* Provided passage:
•••
When an agent returns from worktree isolation, the Agent tool result includes:
- **Worktree path** — the directory where the isolated copy lives
- **Branch name** — the git branch the agent committed to

Record these alongside the MCP item ID. You need them for:
- Running `git -C <path> diff main --name-only` to get the changed files list
- Pointing the review agent at the correct directory
- Squash-merging the branch into local `main` after review

### Parallel worktree validation

When multiple agents return from parallel worktrees:

1. Capture each agent's worktree path and branch from the return metadata
2. Spot-check at least 2 diffs for insertion errors, scope violations, or
   unintended modifications
3. Run each worktree's test suite independently (or delegate to review agents)
4. After review passes, push each worktree branch and create a PR
5. Run the full test suite before pushing to catch integration issues
6. Clean up local branches after PRs merge

### Test baseline management

When dispatching parallel worktree agents, check if any task modifies shared
code (domain models, enums, database schema, test infrastructure). If so:

1. Dispatch the shared-code task **first** (not in parallel)
2. After it returns, run `./gradlew :current:test` on main to establish a clean baseline
3. **Then** dispatch the remaining independent tasks in parallel

**Symptom of contamination:** Multiple agents report "N pre-existing test
failures unrelated to our changes" on the same tests. That's contamination
from a parallel task, not pre-existing failures. Always verify agent test
reports with a direct test run after all agents complete.
•••
* Available data:
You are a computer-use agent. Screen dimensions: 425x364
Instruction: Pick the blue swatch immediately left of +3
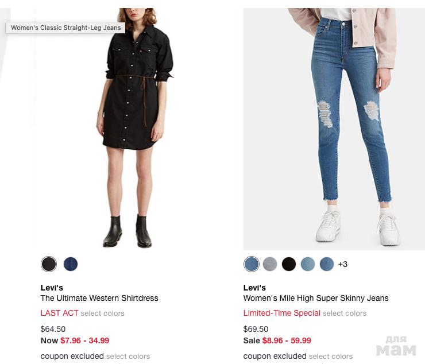click(327, 264)
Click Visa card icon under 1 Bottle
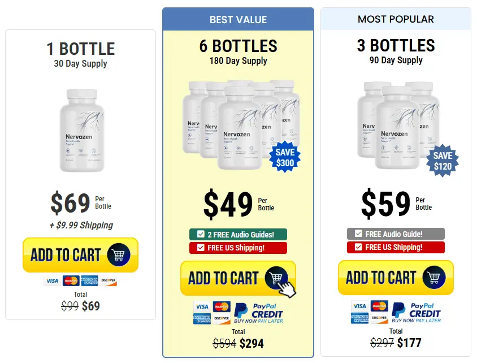Image resolution: width=477 pixels, height=363 pixels. (53, 280)
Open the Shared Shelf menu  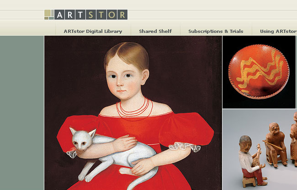click(x=155, y=31)
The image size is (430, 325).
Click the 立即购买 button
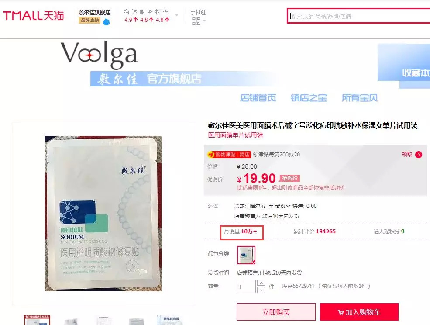tap(276, 312)
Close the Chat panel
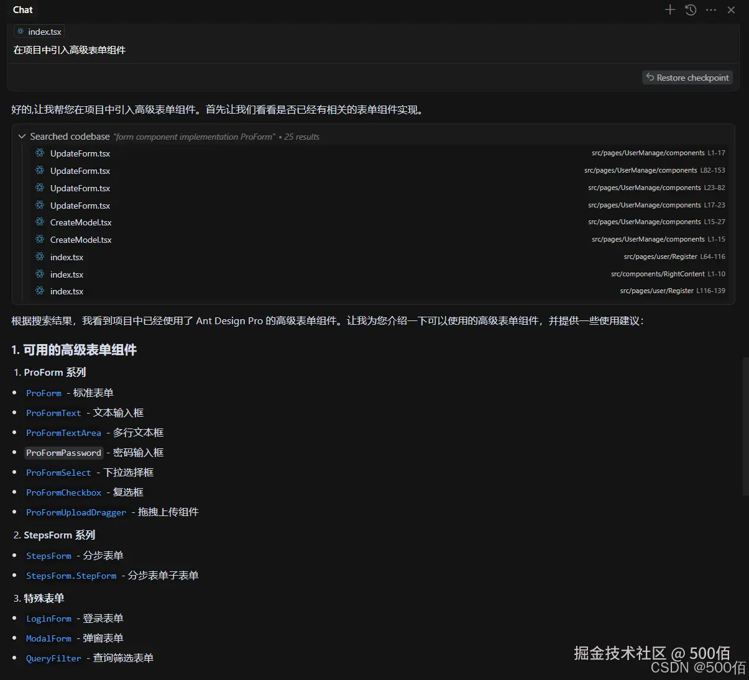Image resolution: width=749 pixels, height=680 pixels. 731,10
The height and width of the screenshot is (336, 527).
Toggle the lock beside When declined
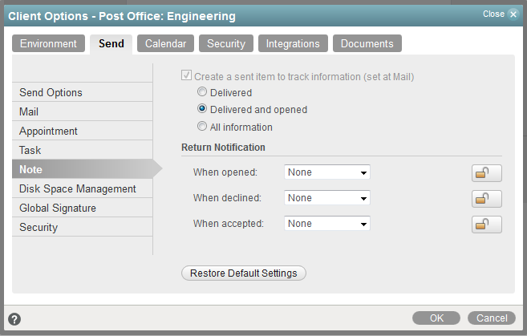(486, 198)
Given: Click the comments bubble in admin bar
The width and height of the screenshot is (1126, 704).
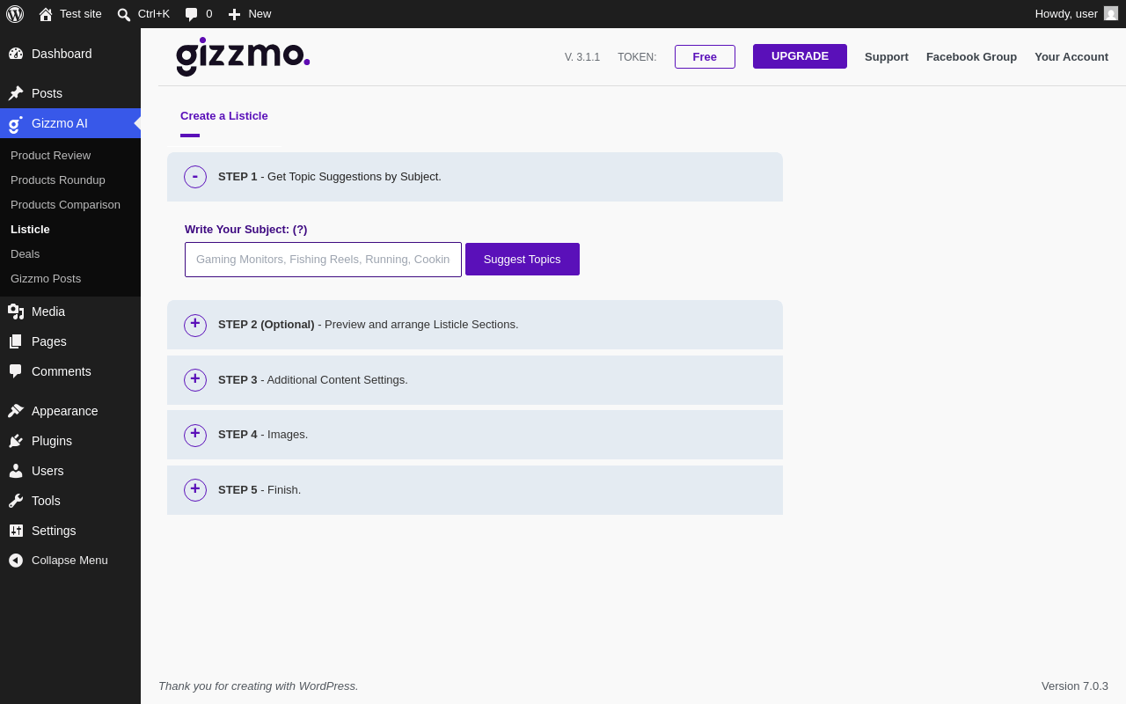Looking at the screenshot, I should (x=191, y=14).
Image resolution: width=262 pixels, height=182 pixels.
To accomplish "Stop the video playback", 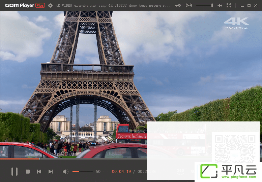I will [28, 172].
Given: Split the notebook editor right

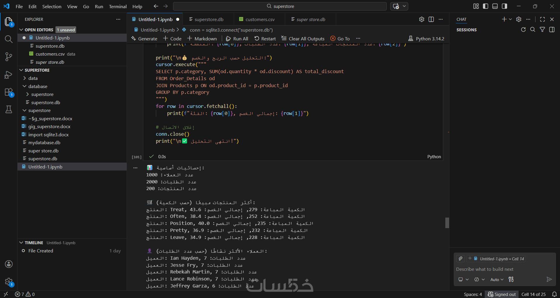Looking at the screenshot, I should click(x=431, y=19).
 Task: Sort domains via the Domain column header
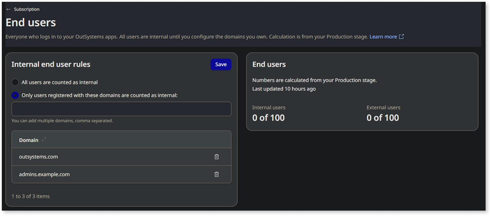28,140
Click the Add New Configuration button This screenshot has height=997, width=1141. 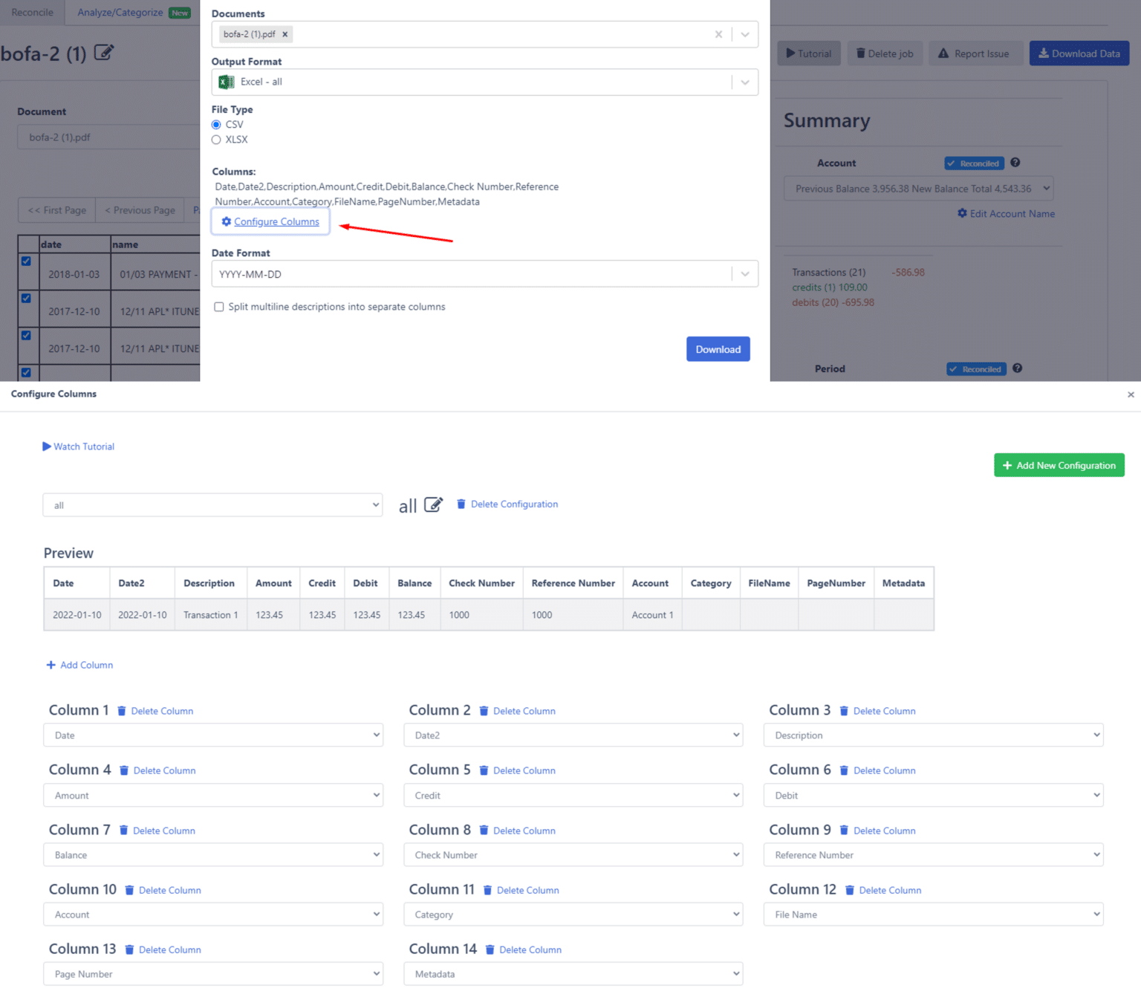pyautogui.click(x=1059, y=466)

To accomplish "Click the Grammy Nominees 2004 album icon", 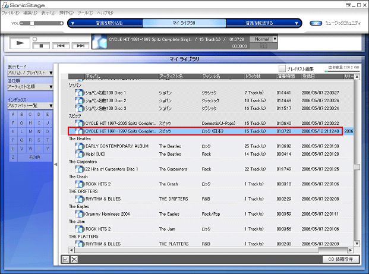I will point(80,213).
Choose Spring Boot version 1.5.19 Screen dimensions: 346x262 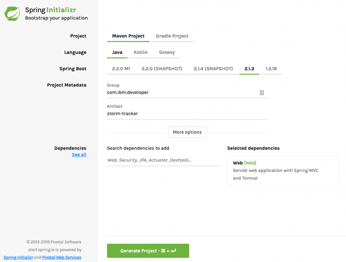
•••
* Exercises to complete:
1. According to the worktree passage, what two items does the Agent tool result include when an agent returns from worktree isolation?
2. Continue the worktree passage from the point where it stops.
The records were taken from a separate source and have no connection to the worktree passage.

* Answers to the exercises:
1. The worktree path and the branch name.

2.
---

## Resuming In-Progress Work

Tier classification happens at Step 1 even when resuming. Classify the tier from
the item's tags, file scope, and note state, then resume using that tier's pipeline.

If an item is already past the queue phase (e.g., previously planned but not
implemented), the skill picks up from the current state:

| Current role | Resume from |
|-------------|-------------|
| queue (notes filled) | Step 3 — advance and proceed |
| queue (notes missing) | Step 3 — fill missing notes |
| work (in progress) | Step 4 — check implementation state |
| work (notes filled) | Step 4 — advance to review |
| review | Step 5 — run review |
| terminal | Already done — report status |

Always call `get_context(itemId=...)` first to determine exact state before
resuming.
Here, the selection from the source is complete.